Jumping the line isn’t an easy feat, mind you. v1.0 of Mailbox was vulnerable to an edited .plist on jailbroken devices (or using a modified backup restore, I’d imagine) – velvet room allowed = YES, and you were in. The 1.0.1 update (which deserves a spot on the Tumblr of shame for “- bug fixes”) seems to close this hole. Mister T seems similarly immune to a straightforward MITM attack on his line-position responses.

Which isn’t entirely unexpected because, you know, he’s Mister T.

On requiring a PIN to shutdown

 » June 19th, 2012

Today Cabel Sasser tweeted a proposal to add a “shutdown requires PIN” option to iOS. Cabel found, as have numerous people who have had their iPhones stolen recently, that many thieves have gotten wise to Find My iPhone. They make sure to shut off stolen devices as soon as they can, rendering the device recovery service useless.

I had the same thought after my girlfriend’s factory-unlocked (ugh) iPhone 4 was stolen recently while she was hosting a fundraising event. By the time she called to tell me her phone was missing, the device was offline – and it hasn’t resurfaced since. It’s clear that whoever took it knew the drill.

In light of this, it seems like PIN-protecting device shutdown is a great idea (I was so enamoured of the idea when I first thought of it that I nearly fired off a self-satisfied email suggesting it to Apple), but unfortunately it’s not likely to prove useful.

Nothing protects against thieves ejecting your SIM card, but that’s not the most significant problem.

Most devastating is the device hard reset (holding Sleep/Wake and Home simultaneously for a few seconds). Hard resets are a failsafe for an unresponsive device, and thus cannot require a PIN. Hell, given the ease and speed of a hard reset, I’d guess it’s the preferred shutdown method for a savvy thief – it can even be performed completely eyes-free.

Unfortunately, this all means that adding a “shutdown requires PIN” setting won’t be more than a brief respite in the arms race against thieves – smart thieves will quickly learn to evade the system, and we’ll soon be back where we started.

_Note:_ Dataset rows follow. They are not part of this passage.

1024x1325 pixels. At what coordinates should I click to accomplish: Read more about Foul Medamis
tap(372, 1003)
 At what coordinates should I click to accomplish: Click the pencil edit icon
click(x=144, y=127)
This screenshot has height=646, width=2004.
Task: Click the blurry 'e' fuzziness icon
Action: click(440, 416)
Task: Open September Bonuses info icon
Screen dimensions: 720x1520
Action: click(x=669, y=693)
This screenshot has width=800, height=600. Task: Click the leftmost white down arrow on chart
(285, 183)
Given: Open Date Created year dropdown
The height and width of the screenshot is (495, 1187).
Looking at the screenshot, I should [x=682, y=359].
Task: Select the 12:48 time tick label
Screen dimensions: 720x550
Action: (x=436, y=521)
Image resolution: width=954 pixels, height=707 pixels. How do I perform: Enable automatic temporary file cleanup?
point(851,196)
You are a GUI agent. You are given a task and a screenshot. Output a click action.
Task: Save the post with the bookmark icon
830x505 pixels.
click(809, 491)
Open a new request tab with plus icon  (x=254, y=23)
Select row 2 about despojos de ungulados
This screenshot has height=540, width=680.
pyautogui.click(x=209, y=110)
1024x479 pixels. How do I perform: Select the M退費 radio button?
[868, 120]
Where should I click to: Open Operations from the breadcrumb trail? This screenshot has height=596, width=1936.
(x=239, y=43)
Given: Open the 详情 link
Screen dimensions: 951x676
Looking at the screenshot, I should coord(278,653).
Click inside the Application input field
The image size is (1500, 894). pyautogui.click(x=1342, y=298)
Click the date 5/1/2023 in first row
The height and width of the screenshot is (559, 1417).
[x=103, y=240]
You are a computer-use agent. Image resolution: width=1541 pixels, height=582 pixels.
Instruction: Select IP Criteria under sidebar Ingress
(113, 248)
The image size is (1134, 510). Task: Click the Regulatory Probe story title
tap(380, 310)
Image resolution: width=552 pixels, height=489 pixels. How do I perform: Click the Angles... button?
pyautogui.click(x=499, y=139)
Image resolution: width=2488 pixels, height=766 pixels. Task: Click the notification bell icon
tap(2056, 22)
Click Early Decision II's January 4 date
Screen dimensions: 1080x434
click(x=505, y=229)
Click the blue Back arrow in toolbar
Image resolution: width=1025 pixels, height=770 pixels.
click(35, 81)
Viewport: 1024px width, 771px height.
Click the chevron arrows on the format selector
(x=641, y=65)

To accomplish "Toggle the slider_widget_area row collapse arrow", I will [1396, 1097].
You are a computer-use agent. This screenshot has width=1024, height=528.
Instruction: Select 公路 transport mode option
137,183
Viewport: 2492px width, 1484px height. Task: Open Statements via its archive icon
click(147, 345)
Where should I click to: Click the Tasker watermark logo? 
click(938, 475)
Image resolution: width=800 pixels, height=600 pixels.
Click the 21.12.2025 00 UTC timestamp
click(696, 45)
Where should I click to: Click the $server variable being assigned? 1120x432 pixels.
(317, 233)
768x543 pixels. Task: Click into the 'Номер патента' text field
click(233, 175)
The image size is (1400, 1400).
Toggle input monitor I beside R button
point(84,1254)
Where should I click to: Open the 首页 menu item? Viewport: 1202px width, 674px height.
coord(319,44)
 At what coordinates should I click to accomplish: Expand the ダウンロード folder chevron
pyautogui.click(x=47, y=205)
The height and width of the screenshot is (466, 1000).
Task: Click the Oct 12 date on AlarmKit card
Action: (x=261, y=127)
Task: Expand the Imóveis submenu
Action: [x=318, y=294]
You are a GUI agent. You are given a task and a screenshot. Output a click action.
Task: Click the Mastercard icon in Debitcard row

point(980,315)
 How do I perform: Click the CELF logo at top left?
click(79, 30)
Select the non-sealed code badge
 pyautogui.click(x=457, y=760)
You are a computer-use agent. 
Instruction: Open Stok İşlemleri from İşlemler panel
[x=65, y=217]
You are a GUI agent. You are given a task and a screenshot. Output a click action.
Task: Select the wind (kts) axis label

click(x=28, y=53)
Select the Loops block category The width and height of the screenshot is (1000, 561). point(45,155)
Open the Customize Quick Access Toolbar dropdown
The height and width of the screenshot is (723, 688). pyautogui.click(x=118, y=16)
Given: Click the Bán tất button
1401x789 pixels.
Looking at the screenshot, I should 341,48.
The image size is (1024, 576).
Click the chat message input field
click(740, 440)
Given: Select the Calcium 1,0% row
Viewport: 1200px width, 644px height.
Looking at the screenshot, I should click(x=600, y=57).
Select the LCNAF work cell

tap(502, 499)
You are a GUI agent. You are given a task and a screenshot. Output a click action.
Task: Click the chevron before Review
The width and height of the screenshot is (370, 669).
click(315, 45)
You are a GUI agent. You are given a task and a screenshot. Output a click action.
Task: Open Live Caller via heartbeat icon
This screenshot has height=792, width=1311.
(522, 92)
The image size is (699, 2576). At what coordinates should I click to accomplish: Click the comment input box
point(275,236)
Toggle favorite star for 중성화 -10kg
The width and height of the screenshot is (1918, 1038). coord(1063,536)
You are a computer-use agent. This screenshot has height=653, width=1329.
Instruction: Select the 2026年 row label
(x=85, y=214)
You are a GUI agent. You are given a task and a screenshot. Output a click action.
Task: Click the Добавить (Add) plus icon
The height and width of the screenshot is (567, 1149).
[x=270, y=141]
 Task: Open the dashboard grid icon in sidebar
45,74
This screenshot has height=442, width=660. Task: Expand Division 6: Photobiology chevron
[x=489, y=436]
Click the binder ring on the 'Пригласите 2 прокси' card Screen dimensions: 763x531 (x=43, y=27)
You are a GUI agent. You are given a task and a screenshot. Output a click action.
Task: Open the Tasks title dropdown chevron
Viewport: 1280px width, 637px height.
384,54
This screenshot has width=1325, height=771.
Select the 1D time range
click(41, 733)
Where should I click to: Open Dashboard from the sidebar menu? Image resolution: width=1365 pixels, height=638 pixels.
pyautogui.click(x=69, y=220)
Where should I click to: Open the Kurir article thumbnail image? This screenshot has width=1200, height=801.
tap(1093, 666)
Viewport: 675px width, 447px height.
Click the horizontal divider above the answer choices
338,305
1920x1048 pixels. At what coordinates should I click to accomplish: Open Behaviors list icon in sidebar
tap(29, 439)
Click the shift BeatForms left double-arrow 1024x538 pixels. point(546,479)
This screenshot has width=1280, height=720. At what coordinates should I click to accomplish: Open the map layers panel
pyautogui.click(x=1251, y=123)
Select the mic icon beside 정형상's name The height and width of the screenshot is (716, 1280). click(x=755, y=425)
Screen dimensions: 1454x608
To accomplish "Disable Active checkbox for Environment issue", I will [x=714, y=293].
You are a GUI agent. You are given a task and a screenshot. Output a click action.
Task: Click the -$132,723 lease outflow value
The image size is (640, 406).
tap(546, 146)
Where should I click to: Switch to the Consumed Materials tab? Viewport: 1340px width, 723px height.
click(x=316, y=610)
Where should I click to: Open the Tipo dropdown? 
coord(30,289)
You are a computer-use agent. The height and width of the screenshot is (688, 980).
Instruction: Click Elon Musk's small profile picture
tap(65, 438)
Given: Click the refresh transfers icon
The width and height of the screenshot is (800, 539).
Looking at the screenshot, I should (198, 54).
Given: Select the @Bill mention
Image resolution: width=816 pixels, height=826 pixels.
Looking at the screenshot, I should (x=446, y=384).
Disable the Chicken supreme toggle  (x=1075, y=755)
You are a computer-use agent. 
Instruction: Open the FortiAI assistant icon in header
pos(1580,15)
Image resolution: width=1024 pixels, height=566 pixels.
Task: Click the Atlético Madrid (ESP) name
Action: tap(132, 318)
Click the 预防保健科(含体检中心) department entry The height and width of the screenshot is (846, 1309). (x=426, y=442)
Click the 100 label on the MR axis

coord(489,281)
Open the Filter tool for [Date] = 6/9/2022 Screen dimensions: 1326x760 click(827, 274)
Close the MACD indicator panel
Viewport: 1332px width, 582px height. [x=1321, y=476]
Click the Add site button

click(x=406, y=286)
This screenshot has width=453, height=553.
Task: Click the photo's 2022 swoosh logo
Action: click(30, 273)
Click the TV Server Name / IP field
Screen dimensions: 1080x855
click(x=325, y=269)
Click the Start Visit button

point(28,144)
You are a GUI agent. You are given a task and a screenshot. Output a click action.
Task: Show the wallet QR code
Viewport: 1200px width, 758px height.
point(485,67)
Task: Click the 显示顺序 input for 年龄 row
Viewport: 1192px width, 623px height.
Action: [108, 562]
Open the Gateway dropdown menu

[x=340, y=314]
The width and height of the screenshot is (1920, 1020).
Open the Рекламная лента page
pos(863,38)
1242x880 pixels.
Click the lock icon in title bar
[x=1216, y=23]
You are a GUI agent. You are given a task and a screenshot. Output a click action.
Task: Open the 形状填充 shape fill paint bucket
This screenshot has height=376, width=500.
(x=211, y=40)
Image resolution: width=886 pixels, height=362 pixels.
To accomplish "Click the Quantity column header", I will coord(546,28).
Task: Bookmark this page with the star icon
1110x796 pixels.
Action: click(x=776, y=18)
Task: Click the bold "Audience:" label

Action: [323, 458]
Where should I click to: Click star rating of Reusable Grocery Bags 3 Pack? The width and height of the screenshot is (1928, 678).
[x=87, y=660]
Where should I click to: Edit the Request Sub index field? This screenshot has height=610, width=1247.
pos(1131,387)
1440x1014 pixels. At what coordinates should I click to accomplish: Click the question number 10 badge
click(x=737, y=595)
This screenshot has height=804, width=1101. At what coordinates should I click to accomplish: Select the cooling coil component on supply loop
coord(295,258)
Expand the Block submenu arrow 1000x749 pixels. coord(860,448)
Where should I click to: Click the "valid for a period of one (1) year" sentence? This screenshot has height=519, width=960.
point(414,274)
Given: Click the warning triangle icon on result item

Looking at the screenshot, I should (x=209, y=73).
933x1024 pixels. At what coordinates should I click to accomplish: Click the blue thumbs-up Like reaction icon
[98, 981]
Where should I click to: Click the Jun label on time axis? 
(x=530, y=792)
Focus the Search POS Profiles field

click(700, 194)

Update: Cabel has suggested that this can be resolved by turning hard shutdown into a hard reboot. My guess is that Apple doesn’t want devices rebooting endlessly if they’re erroring out. (I have a vague memory of the iOS hard shutdown being a reboot eons ago – if this is the case, Apple must have changed the behaviour for a reason.) That being said, I’d probably take that risk myself for a less-stealable iPhone.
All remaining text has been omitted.